▸ **Assigned task**
Your answer should consist of each line below that contains the string "agent".

=== Input data ===

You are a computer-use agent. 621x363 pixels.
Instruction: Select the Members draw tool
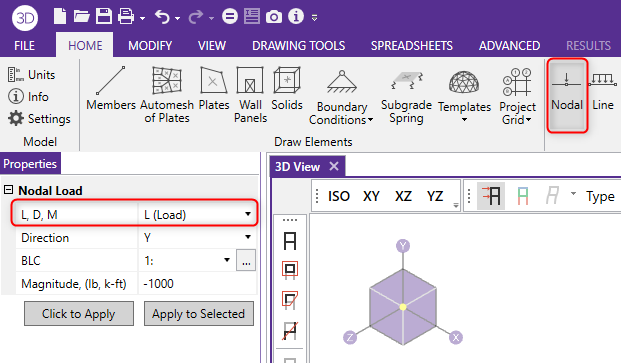(111, 89)
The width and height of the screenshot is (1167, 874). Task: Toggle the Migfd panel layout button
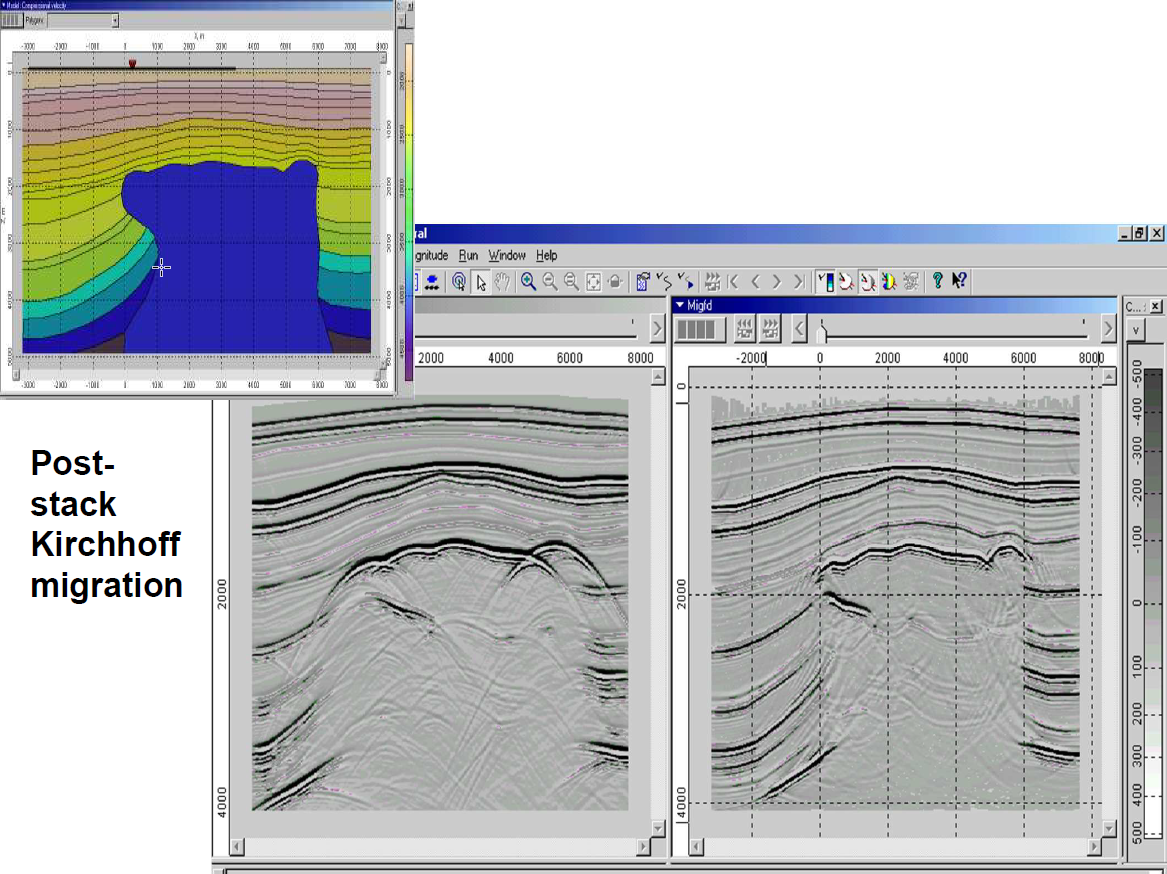tap(696, 328)
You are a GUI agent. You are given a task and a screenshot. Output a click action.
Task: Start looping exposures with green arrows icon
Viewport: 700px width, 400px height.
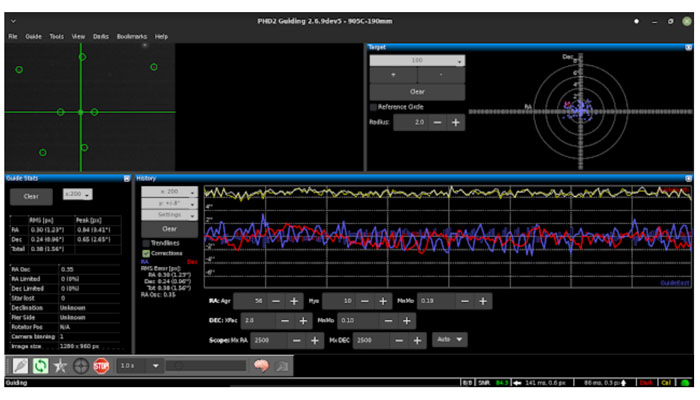(x=40, y=366)
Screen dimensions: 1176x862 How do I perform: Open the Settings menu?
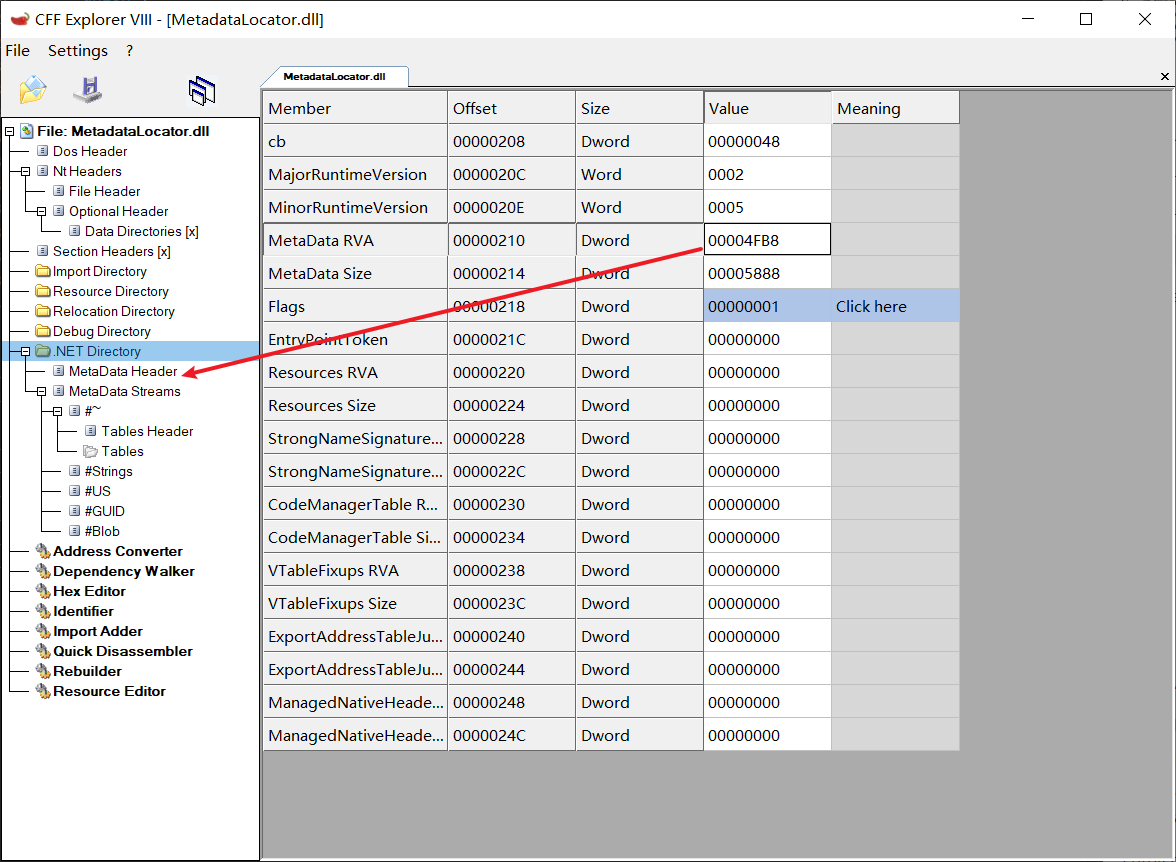78,50

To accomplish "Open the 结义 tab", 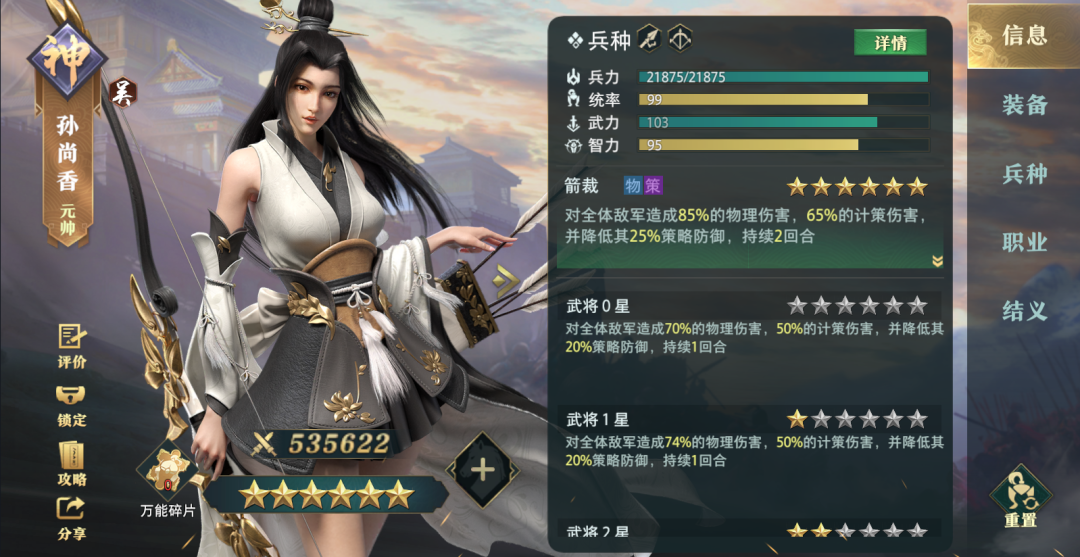I will pos(1024,311).
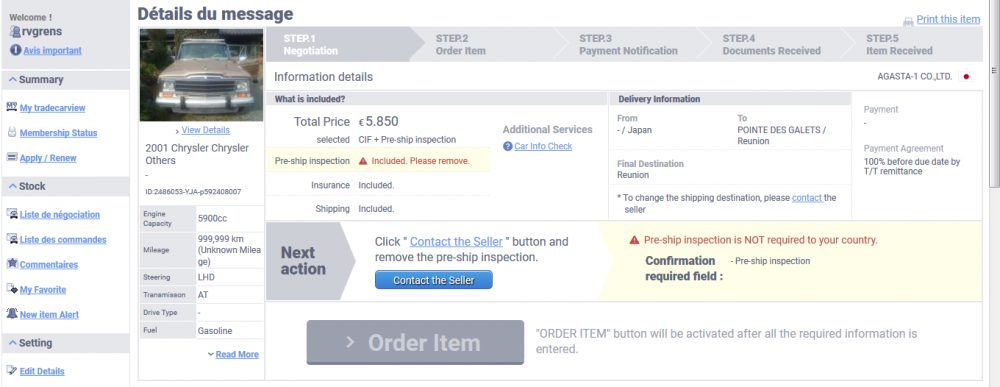Open the View Details link under car photo

pyautogui.click(x=205, y=130)
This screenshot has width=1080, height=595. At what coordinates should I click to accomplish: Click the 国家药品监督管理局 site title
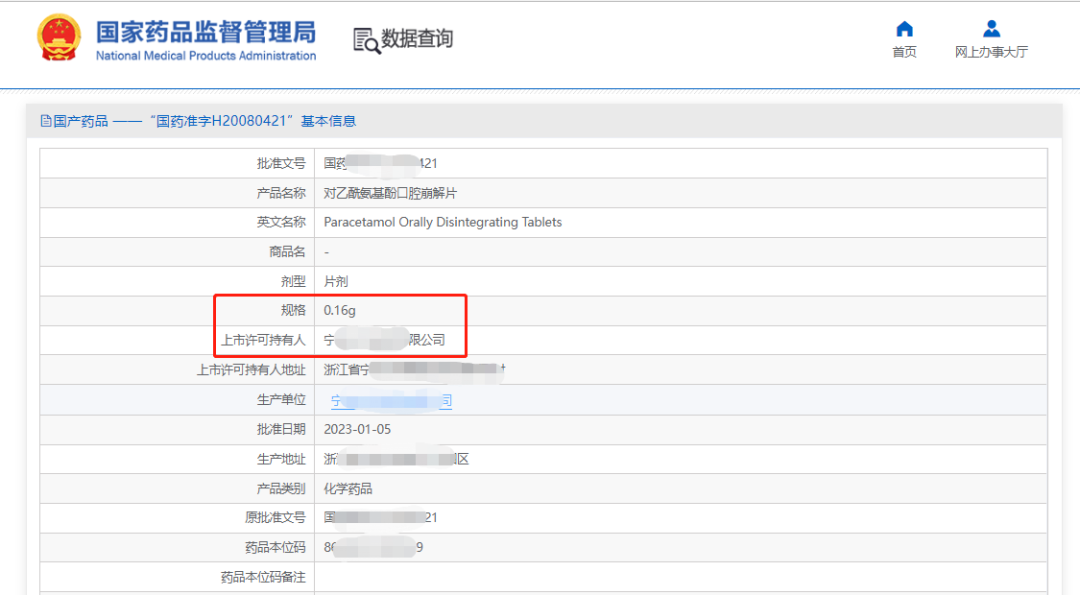click(x=206, y=31)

===

▸ **Your solution**
You are a computer-use agent. 621x363 pixels.
You are a GUI agent. You are given a task and a screenshot. Output a click action.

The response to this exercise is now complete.